Es vermittelt eine Idee vom Impetus: feminin, selbstbewusst, kämpferisch, lustvoll, spontan, jung, frei und nicht schwedisch, wie ich natürlich am Anfang wieder dachte, sondern ukrainisch. Die Kampagnen der Gruppe werden rund um Großereignisse entwickelt (Davos, EM, Strauss-Kahn, am internationalen Frauentag in Istanbul). Die Entblößungs-Aktionen vor laufenden Kameras richten sich gegen Sexismus und Ausbeutung.
Vielleicht geht es nur mir so, aber ich komme mit dieser Form des Aktionismus nicht gut zurecht. Ich verstehe den symbolischen Gehalt und hege Sympathie für die anarchistische Metaebene.

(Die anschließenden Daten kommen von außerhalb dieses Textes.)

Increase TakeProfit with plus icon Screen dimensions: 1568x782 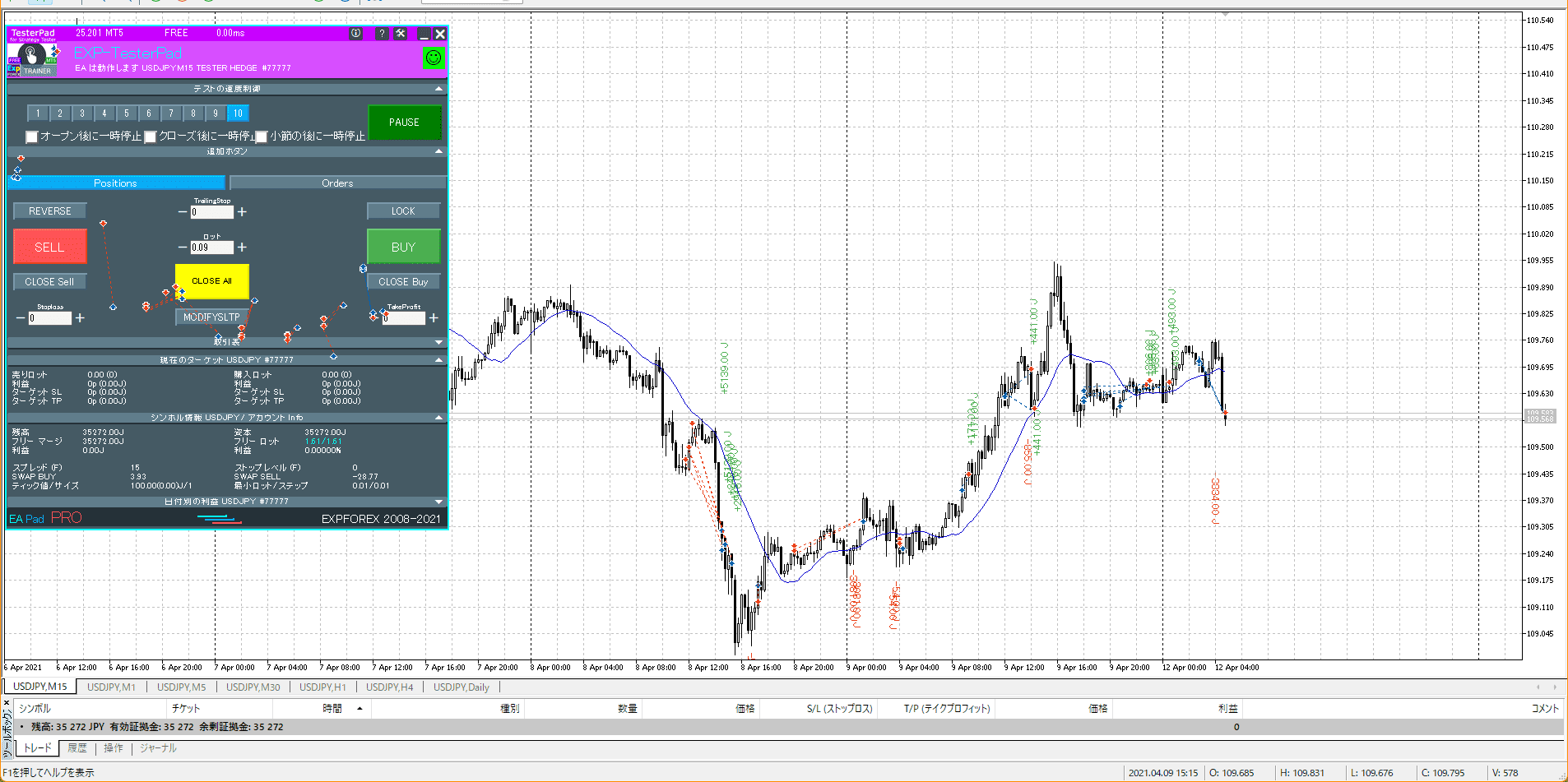tap(434, 318)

Ein Unbehagen aber bleibt. Die Frauen halten ihre Busen in die Kamera, der Überraschungseffekt ist auf ihrer Seite, ihnen ist die Neugierde der Medienleute sicher, das Event wird gecovert. In der Bild am Sonntag (20.5.2012) gibt es zum Beispiel ein Riesenfoto und viele kleine Abbildungen der barbusigen und Blumen bekränzten Schönen mit dem Titel Busen gegen Böse.
All das spricht nicht gegen die Aktionen. Schließt sich daran ein Bericht über den Sextourismus der Fußballfans an? Eine Reportage über die Lage der HIV-Infizierten in der Ukraine? Über eine homophobe Gesellschaft, die es Männern in Kleinstädten unmöglich macht, Kondome zu kaufen? Unter Umständen nicht, aber wo fotografiert wird, entsteht Öffentlichkeit, entsteht Wahrnehmung und Aufmerksamkeit für ein Thema.
Eine Freundin fragte: „Femen? Wenn ich noch solche Titten hätte, würde ich mitmachen. Aber nach drei Kindern geh ich besser zu einem Slut-Walk.“ Irgendwie trifft ihre Bemerkung mein Unbehagen an Femen. Die mediale Inszenierung der Femen-Frauen ist verdammt dicht dran an sexistischen Fotos von hübschen, nackten Frauen. Die Slut-Walks sind mir von ihrem politischen Selbstverständnis und ihrer körperlichen Aggressivität her sympathischer. Die Schlampen schmeißen die heißen Kartoffeln zurück. Sie entkleiden den Mythos und inszenieren laut das Recht auf sexuelle Selbstbestimmung.
Vielleicht erkenne ich nur nicht, dass die jungen Femen-Frauen sich mit ihrer Protestform ein ausgebeutetes, abgenutztes und verwichstes Frauenbild selbstbewusst aneignen und es spiegeln, damit spielen und für ihre Interessen nutzen. Aber ich finde, ich müsste das als Adressatin sehen können.
Nachtrag 18 Uhr:
Am Nachmittag hat Zeit online ein Interview mit Alexandra Schewtschenko, der Sprecherin von Femen, veröffentlicht. Sie spricht von der „Legalisierung der Frauenkörper“ in den Medien. Dieser Ansatz leuchtet mir schon gar nicht ein.
Schewtschenko: Wir haben bereits für ein paar kleinere Revolutionen in den Massenmedien gesorgt. Bevor wir unsere Aktionen starteten, konnte man nackte Frauenbrüste nur nach Mitternacht im Fernsehen oder in Sexmagazinen für Männer sehen. Doch inzwischen haben wir den Frauenkörper legalisiert. Sie können Brüste heute in der Ukraine in Zeitungen oder zur Primetime im TV sehen.
ZEIT ONLINE: Was steht am Ende Ihrer Revolution?
Schewtschenko: Das Matriarchat, das hoffe ich doch.
Hm, also bei mir funktioniert der Ansatz.
Es war sehr auffällig, dass da in durchgestylten Bildern und Körpern eben _nicht_ für ein kommerzielles Produkt oder so geworben wird. Mich hat das von Anfang an irritiert und so habe ich mich für deren Sache interessiert.
Es gibt bestimmt viele andere Möglichkeiten des provozierenden Protests, aber was soll da nicht einleuchten?
Regionalisiert betrachtet kann man deren Aktionen für die Ukraine außerdem mit BH-Verbrennungen bei uns vergleichen, oder nicht?
Eine Irritation entsteht, und zwar medienwirksam. Mein Unbehagen richtet sich gegen die Rezeption und Verwertung der Bilder. Die Hochglanzbilder entwickeln in der Rezeption und Verwertung eine eigene Dynamik (BILD zum Beispiel) und werden losgekoppelt vom Anliegen.
Mir leuchtet der Ansatz ein, ich glaube nur nicht, dass er trägt.